Abdullah Meriçadalı (d. 1920 İzmir) Ressam.
Resme karşı ilgisi, İzmir Atatürk Erkek Lisesi'nde okurken hocaları Kadri Atamal ve Celal Uzel teşvikiyle gelişti.Bu öğrencilik yıllarında Halkevi Ar kolunun yönettiği öğrencilerin sergisinde ödül alması resme karşı olan ilgisini arttırdı. Vatani görevinden sonra İstanbul'a yerleşti. 1942 yılında Güzel Sanatlar Akademisi'nde konuk öğrenci olarak gece kurslarına devam etti. İsmail Hakkı Oygar'dan seramik bilgileri aldı. Daha sonra resme yöneldi.1945 yılında Rıfat Pekiş Emprime Fabrikası'nda, 1954 yılında da Vakko'da desinatörlük yaptı. İlk kişisel sergilerini 1982-1985 arasında Ümit Yaşar Sanat Galerisi'nde dört sergi açarak gerçekleştirdi. 1986-1990 yılları arasında Neriman Erkut Sanat Galerisi'nde karma sergilere katıldı. Son olarak ise 1993 yılında Ankara Turkuvaz Sanat Galerisi'nde bir kişisel sergi açtı. Abdullah Meriçadalı'nın kendi olanaklarıyla geliştirdiği sanat anlayışı, doğayı izlenimci bir anlayışla kendine göre yorumlamalıdır.
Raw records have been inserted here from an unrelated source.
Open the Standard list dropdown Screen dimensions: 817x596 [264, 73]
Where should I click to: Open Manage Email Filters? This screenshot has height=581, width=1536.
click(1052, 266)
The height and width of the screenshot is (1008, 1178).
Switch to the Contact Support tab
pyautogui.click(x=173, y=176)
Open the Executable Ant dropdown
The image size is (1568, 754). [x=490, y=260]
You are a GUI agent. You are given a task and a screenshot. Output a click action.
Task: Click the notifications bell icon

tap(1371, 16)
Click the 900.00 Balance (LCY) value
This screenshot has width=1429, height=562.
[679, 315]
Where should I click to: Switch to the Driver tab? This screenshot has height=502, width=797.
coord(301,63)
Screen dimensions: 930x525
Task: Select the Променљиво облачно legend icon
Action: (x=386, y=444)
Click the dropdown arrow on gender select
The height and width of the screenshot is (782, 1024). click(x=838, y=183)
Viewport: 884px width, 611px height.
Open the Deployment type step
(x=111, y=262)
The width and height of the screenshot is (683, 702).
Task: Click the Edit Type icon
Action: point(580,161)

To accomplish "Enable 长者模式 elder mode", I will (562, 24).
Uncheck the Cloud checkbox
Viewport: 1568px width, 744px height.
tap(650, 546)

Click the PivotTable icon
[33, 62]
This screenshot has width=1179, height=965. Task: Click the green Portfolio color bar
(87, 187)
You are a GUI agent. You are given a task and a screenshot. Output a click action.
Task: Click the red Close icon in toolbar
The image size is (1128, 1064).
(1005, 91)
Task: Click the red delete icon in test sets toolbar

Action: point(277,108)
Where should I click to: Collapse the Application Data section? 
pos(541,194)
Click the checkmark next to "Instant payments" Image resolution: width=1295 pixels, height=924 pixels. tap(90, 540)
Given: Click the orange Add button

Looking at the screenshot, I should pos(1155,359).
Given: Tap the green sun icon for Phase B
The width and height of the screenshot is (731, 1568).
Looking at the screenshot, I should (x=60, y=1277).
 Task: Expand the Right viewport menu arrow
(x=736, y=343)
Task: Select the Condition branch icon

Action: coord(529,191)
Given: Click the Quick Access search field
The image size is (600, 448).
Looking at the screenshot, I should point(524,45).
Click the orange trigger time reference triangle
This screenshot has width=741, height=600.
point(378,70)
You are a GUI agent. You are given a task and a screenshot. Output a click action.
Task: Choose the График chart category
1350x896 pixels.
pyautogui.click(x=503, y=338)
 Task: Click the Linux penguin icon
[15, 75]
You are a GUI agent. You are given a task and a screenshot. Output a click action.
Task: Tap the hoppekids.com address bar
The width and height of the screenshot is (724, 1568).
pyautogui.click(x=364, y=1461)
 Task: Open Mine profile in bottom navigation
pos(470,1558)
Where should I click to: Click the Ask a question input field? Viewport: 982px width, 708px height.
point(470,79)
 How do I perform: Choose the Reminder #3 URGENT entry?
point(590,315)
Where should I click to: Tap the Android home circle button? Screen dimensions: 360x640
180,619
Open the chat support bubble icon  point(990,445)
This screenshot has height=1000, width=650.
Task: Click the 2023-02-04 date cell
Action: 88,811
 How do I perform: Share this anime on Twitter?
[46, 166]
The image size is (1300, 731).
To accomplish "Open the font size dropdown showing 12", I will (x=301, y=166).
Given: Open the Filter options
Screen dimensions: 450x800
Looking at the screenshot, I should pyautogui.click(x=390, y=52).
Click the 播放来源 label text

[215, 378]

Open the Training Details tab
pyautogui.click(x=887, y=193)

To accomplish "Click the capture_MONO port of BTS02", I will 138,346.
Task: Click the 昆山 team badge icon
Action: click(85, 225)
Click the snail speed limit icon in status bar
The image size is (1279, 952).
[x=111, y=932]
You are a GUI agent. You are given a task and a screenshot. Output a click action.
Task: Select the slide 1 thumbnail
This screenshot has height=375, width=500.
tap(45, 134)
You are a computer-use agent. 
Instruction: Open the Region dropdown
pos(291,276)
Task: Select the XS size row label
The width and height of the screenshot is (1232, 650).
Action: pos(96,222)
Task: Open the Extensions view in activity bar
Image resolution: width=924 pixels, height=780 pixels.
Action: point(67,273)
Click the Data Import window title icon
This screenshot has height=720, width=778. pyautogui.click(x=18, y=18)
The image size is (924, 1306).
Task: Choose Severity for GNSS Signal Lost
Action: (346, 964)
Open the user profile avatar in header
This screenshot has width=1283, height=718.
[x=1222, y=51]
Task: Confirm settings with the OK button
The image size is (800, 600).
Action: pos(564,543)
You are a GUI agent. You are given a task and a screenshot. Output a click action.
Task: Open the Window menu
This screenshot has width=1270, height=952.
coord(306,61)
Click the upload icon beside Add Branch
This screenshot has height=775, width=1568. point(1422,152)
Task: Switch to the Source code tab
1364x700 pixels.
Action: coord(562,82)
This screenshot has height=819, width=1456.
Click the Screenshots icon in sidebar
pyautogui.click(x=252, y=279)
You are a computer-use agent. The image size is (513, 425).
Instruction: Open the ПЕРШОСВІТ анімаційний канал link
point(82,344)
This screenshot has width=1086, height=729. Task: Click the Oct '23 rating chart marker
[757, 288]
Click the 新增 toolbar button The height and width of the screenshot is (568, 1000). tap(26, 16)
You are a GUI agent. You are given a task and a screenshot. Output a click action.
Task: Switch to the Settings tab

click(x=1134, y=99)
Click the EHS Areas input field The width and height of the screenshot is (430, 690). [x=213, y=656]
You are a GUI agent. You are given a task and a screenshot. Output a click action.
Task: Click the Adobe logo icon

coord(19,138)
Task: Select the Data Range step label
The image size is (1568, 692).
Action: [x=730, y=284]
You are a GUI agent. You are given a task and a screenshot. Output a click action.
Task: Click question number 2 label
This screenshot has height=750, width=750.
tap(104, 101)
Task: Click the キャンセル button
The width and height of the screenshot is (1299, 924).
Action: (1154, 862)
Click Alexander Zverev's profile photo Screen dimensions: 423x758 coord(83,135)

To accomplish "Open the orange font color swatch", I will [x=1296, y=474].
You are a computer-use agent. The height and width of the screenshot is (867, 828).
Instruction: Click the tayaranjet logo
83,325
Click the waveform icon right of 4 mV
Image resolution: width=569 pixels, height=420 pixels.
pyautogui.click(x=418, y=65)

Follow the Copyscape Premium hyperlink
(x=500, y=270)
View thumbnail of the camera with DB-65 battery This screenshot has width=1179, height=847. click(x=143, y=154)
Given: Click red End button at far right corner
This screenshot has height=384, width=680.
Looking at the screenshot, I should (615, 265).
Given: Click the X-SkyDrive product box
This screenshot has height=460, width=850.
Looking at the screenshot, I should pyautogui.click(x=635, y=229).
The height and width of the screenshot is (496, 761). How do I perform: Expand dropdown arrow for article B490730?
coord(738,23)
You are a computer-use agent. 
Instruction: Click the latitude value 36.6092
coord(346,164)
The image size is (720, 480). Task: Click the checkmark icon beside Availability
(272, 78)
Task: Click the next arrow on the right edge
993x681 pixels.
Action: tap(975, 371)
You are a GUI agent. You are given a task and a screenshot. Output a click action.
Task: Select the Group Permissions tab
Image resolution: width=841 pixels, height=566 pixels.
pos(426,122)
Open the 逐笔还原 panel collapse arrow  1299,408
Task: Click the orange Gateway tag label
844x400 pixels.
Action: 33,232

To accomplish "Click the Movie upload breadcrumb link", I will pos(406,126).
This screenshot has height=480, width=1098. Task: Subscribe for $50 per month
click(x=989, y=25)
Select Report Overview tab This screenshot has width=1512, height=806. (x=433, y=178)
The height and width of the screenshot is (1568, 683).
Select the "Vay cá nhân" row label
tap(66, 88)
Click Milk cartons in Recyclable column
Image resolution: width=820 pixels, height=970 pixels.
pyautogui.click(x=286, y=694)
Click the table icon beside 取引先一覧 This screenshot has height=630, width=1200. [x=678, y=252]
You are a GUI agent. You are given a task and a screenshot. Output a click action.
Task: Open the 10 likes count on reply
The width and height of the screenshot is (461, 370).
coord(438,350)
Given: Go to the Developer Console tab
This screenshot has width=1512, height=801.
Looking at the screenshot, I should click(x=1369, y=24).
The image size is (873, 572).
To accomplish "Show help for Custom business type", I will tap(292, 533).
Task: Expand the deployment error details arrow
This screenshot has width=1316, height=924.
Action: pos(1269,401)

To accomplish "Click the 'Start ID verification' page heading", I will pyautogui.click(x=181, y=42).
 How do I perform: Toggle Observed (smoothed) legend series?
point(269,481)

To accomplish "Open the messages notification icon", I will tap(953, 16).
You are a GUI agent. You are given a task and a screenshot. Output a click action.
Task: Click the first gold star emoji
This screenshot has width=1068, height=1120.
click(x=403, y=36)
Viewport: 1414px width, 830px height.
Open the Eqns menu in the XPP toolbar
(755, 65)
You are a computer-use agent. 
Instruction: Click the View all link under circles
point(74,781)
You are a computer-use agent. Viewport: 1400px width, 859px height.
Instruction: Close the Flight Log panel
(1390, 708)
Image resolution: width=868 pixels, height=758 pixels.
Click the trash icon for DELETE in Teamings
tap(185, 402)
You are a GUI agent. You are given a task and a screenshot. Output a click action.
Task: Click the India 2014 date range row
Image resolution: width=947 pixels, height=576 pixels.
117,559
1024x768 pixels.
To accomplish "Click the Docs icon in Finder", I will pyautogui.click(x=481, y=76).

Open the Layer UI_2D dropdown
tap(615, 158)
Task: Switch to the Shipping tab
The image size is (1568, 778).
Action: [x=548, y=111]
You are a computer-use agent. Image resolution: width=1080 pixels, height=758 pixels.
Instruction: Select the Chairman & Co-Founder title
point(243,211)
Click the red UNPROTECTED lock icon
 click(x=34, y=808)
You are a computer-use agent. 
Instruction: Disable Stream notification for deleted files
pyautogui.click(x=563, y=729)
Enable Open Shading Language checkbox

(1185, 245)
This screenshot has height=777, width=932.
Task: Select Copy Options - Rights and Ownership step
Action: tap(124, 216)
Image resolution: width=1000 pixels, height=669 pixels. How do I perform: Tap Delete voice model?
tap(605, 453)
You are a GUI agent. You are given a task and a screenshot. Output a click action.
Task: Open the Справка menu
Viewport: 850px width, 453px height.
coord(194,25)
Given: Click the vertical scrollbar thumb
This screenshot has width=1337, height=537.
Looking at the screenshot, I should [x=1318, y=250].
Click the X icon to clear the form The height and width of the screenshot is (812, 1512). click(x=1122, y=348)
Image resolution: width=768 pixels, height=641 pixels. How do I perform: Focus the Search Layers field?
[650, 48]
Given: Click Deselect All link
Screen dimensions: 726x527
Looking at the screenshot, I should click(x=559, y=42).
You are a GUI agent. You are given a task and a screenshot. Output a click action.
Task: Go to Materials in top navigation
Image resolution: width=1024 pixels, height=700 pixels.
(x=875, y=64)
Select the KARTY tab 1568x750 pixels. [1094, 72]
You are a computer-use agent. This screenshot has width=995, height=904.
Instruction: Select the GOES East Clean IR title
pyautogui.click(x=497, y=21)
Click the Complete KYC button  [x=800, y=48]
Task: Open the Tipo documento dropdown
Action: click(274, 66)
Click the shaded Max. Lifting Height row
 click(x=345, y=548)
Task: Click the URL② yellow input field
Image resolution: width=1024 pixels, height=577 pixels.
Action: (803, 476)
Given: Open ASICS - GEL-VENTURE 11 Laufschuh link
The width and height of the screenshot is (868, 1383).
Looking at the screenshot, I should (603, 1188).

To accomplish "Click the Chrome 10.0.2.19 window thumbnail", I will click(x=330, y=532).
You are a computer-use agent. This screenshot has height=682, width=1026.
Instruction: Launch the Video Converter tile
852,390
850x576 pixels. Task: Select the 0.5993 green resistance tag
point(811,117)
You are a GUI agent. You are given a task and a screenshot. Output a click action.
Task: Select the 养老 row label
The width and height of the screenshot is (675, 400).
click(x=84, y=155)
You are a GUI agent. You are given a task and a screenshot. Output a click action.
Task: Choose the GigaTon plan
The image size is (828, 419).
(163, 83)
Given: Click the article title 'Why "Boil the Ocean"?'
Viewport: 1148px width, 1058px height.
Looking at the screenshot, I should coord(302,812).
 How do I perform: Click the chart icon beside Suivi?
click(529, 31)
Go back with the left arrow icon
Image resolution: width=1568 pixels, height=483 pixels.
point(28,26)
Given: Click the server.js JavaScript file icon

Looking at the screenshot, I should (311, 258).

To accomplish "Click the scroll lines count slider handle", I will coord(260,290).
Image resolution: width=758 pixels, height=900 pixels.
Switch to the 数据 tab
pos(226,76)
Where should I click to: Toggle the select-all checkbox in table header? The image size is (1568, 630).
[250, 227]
Çalıştığı temalar içinde manzaralar ve ölüdoğalar ağırlık taşımaktadır.Sanatçı çalışmalarını Ayvalık'daki evinde sürdürmektedir.Eserlerinin sergilenmesi ve satışıyla menajeri Adnan Ege Kutay ilgilenmektedir. Eserleri yurtiçinde ve yurtdışında birçok özel koleksiyonda bulunmaktadır.
Resimleri
Abdullah Meriçadalı, bu yaşına değin tüm sanatçılar içinde en sessiz ve en alçak gönüllü olanı. İçine kapalı, halim selim, iddiasız, fevkalade nazik bir insandır. Yeni bir resimgetirmişse; sözünü etmekten, göstermekten sıkılır adeta. Hele paradan bahsetmek onun asla yapamayacağı bir şeydir. Oysa iyi bir ressamdır Abdullah Meriçadalı. Konuları gibi renkleri de kendine özgüdür. Fazla çarpıcı, iddialı konulardan kaçınır daima. Beyazlar uçucu açık maviler, hayli yumuşatılmış yeşiller ve bir dedinlendirici griler, kahverengiler kullanır çoğu peyzajlarında. Karlı bir dağ yamacı, sessiz bir dere kenarı ya da loş bir sokak çoğu resimlerine konu olur birbirlerine benzemeden, bir başka resmi ya da ressamı anımsatmadan. Çünkü o,her resmine kişiliğinin, sanatının damgasını vurabilmiş ender sanatçılardan biridir. Yaşamında asla önem vermediği maddesel değerler sanatına da yansımıştır.Satmak ve para kazanmak için yapmaz resimlerini. O kadar ki; beğenip almak istediğiniz zaman bile, kızarır, bir fiyat söyleyemez. Bu özellikleriyle sanki çağımızda yaşamıyor gibidir. Bir başka çağın ya da bir başka dünyanın insanıdır da hasbel kader bu çıkarcı insanların arasına düşmüştür sanki.Sadece konularından, renklerinden değil fırça darbelerinden bile tanırsınız onun resimlerini. Bellidir fırçayı sertçe sürmediği, boyaları hoyratça ezmediği. Bence huzur ve sükunun ressamıdır Abdullah Meriçadalı. Yalnız peyzajlarında değil, natürmort ve enterieur'lerinde de görürsünüz bu özelliğini.